» **REQUISITOS DO EXERCÍCIO**:
Com base no texto sobre Habermas, responda às perguntas a seguir.
1. Em qual obra Habermas esboça a tese da homologia entre o desenvolvimento individual e a evolução social?
2. De quais processos dependem as mutações nas estruturas normativas?
3. Que ideia o texto associa ao pessimismo de Adorno?

» **BLOCO DE TEXTO**:
========
HABERMAS: Desenvolvimento da Moral e Identidade do Eu

Na obra Para a reconstrução do materialismo histórico, Habermas esboça a tese de que seria possível estabelecer uma homologia entre o desenvolvimento individual e a evolução social para superar o paradigma dos modos de produção e revitalizar a teoria crítica. Habermas baseia-se numa lógica segundo a qual ocorrem mutações nas estruturas normativas (valores, idéias morais, normas), que dependem tanto dos processos histórico-culturais quanto dos processos de aprendizagem. Os processos de aprendizagem seriam respostas aos desafios impostos por processos histórico-culturais, produzindo formas de interação cada vez mais maduras. A teorização habermasiana, em oposição ao pessimismo de Weber (expansão da racionalidade instrumental) e Adorno (fim do sujeito), aborda tanto a evolução do saber técnico-organizativo, que ocorre no sistema, quanto a evolução do saber prático-moral, que ocorreria no mundo-da-vida.
========
Linhas do conjunto de dados:

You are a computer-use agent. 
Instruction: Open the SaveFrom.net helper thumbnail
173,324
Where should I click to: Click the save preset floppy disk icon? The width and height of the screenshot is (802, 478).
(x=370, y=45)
========
» **RESPOSTA**:
1. Em *Para a reconstrução do materialismo histórico*.
2. Dos processos histórico-culturais e dos processos de aprendizagem.
3. O fim do sujeito.